Could you recast the records below as a numbered list, one line per item, with the blank lines left out?
-------- DATA FOR PROCESSING
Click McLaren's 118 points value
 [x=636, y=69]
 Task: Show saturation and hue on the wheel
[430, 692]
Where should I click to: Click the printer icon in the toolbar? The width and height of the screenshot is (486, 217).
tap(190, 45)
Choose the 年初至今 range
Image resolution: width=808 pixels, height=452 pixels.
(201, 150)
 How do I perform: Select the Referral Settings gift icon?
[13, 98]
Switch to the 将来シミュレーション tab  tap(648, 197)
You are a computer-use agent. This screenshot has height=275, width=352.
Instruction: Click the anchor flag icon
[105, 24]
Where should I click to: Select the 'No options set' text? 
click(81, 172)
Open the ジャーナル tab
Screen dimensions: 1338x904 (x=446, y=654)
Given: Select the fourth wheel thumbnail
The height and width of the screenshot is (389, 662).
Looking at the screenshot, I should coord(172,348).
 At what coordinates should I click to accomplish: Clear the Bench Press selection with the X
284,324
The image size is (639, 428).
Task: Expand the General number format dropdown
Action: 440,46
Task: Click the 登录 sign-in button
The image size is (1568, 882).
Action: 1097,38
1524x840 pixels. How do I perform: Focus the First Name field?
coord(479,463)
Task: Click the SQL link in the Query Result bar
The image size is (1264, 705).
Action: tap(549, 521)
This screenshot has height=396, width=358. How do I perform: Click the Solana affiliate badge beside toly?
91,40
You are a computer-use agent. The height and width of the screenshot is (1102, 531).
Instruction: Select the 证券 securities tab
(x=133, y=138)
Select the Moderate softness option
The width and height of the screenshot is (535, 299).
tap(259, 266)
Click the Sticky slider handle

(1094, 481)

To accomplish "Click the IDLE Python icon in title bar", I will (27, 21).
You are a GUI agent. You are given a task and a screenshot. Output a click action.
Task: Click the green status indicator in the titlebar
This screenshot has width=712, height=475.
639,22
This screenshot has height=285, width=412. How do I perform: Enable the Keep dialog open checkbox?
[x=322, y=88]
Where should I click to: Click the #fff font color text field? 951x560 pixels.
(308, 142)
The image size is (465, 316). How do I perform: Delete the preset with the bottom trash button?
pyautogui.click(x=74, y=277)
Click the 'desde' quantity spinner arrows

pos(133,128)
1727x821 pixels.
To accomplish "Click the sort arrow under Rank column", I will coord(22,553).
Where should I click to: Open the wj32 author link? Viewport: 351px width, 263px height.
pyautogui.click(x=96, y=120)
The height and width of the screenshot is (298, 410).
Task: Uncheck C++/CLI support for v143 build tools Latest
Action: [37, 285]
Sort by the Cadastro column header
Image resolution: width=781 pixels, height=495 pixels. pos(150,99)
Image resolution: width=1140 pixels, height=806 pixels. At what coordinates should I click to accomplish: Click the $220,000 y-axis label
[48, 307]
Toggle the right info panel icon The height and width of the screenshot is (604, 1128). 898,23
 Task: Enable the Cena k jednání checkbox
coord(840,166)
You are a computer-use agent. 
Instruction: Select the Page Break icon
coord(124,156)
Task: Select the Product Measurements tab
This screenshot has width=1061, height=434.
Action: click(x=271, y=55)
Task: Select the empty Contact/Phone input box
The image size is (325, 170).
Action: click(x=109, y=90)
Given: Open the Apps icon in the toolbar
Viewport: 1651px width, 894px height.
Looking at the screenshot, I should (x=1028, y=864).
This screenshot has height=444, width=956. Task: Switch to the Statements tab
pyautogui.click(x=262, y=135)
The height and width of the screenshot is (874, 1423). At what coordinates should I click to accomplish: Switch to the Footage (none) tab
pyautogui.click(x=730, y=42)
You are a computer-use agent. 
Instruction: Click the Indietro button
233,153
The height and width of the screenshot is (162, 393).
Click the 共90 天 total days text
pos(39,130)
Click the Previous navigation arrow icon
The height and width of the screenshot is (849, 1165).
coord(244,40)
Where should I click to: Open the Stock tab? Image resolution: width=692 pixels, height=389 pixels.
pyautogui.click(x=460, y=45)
----------------
→ **RESPONSE TO THIS EXERCISE**:
1. Click McLaren's 118 points value
2.  [x=636, y=69]
3.  Task: Show saturation and hue on the wheel
4. [430, 692]
5. Where should I click to: Click the printer icon in the toolbar? The width and height of the screenshot is (486, 217).
6. tap(190, 45)
7. Choose the 年初至今 range
8. Image resolution: width=808 pixels, height=452 pixels.
9. (201, 150)
10.  How do I perform: Select the Referral Settings gift icon?
11. [13, 98]
12. Switch to the 将来シミュレーション tab  tap(648, 197)
13. You are a computer-use agent. This screenshot has height=275, width=352.
14. Instruction: Click the anchor flag icon
15. [105, 24]
16. Where should I click to: Select the 'No options set' text? 
17. click(81, 172)
18. Open the ジャーナル tab
19. Screen dimensions: 1338x904 (x=446, y=654)
20. Given: Select the fourth wheel thumbnail
21. The height and width of the screenshot is (389, 662).
22. Looking at the screenshot, I should coord(172,348).
23.  At what coordinates should I click to accomplish: Clear the Bench Press selection with the X
24. 284,324
25. The image size is (639, 428).
26. Task: Expand the General number format dropdown
27. Action: 440,46
28. Task: Click the 登录 sign-in button
29. The image size is (1568, 882).
30. Action: 1097,38
31. 1524x840 pixels. How do I perform: Focus the First Name field?
32. coord(479,463)
33. Task: Click the SQL link in the Query Result bar
34. The image size is (1264, 705).
35. Action: tap(549, 521)
36. This screenshot has height=396, width=358. How do I perform: Click the Solana affiliate badge beside toly?
37. 91,40
38. You are a computer-use agent. The height and width of the screenshot is (1102, 531).
39. Instruction: Select the 证券 securities tab
40. (x=133, y=138)
41. Select the Moderate softness option
42. The width and height of the screenshot is (535, 299).
43. tap(259, 266)
44. Click the Sticky slider handle
45. (1094, 481)
46. To accomplish "Click the IDLE Python icon in title bar", I will (27, 21).
47. You are a GUI agent. You are given a task and a screenshot. Output a click action.
48. Task: Click the green status indicator in the titlebar
49. This screenshot has width=712, height=475.
50. 639,22
51. This screenshot has height=285, width=412. How do I perform: Enable the Keep dialog open checkbox?
52. [x=322, y=88]
53. Where should I click to: Click the #fff font color text field? 951x560 pixels.
54. (308, 142)
55. The image size is (465, 316). How do I perform: Delete the preset with the bottom trash button?
56. pyautogui.click(x=74, y=277)
57. Click the 'desde' quantity spinner arrows
58. pos(133,128)
59. 1727x821 pixels.
60. To accomplish "Click the sort arrow under Rank column", I will coord(22,553).
61. Where should I click to: Open the wj32 author link? Viewport: 351px width, 263px height.
62. pyautogui.click(x=96, y=120)
63. The height and width of the screenshot is (298, 410).
64. Task: Uncheck C++/CLI support for v143 build tools Latest
65. Action: [37, 285]
66. Sort by the Cadastro column header
67. Image resolution: width=781 pixels, height=495 pixels. pos(150,99)
68. Image resolution: width=1140 pixels, height=806 pixels. At what coordinates should I click to accomplish: Click the $220,000 y-axis label
69. [48, 307]
70. Toggle the right info panel icon The height and width of the screenshot is (604, 1128). 898,23
71.  Task: Enable the Cena k jednání checkbox
72. coord(840,166)
73. You are a computer-use agent. 
74. Instruction: Select the Page Break icon
75. coord(124,156)
76. Task: Select the Product Measurements tab
77. This screenshot has width=1061, height=434.
78. Action: click(x=271, y=55)
79. Task: Select the empty Contact/Phone input box
80. The image size is (325, 170).
81. Action: click(x=109, y=90)
82. Given: Open the Apps icon in the toolbar
83. Viewport: 1651px width, 894px height.
84. Looking at the screenshot, I should (x=1028, y=864).
85. This screenshot has height=444, width=956. Task: Switch to the Statements tab
86. pyautogui.click(x=262, y=135)
87. The height and width of the screenshot is (874, 1423). At what coordinates should I click to accomplish: Switch to the Footage (none) tab
88. pyautogui.click(x=730, y=42)
89. You are a computer-use agent. 
90. Instruction: Click the Indietro button
91. 233,153
92. The height and width of the screenshot is (162, 393).
93. Click the 共90 天 total days text
94. pos(39,130)
95. Click the Previous navigation arrow icon
96. The height and width of the screenshot is (849, 1165).
97. coord(244,40)
98. Where should I click to: Open the Stock tab? Image resolution: width=692 pixels, height=389 pixels.
99. pyautogui.click(x=460, y=45)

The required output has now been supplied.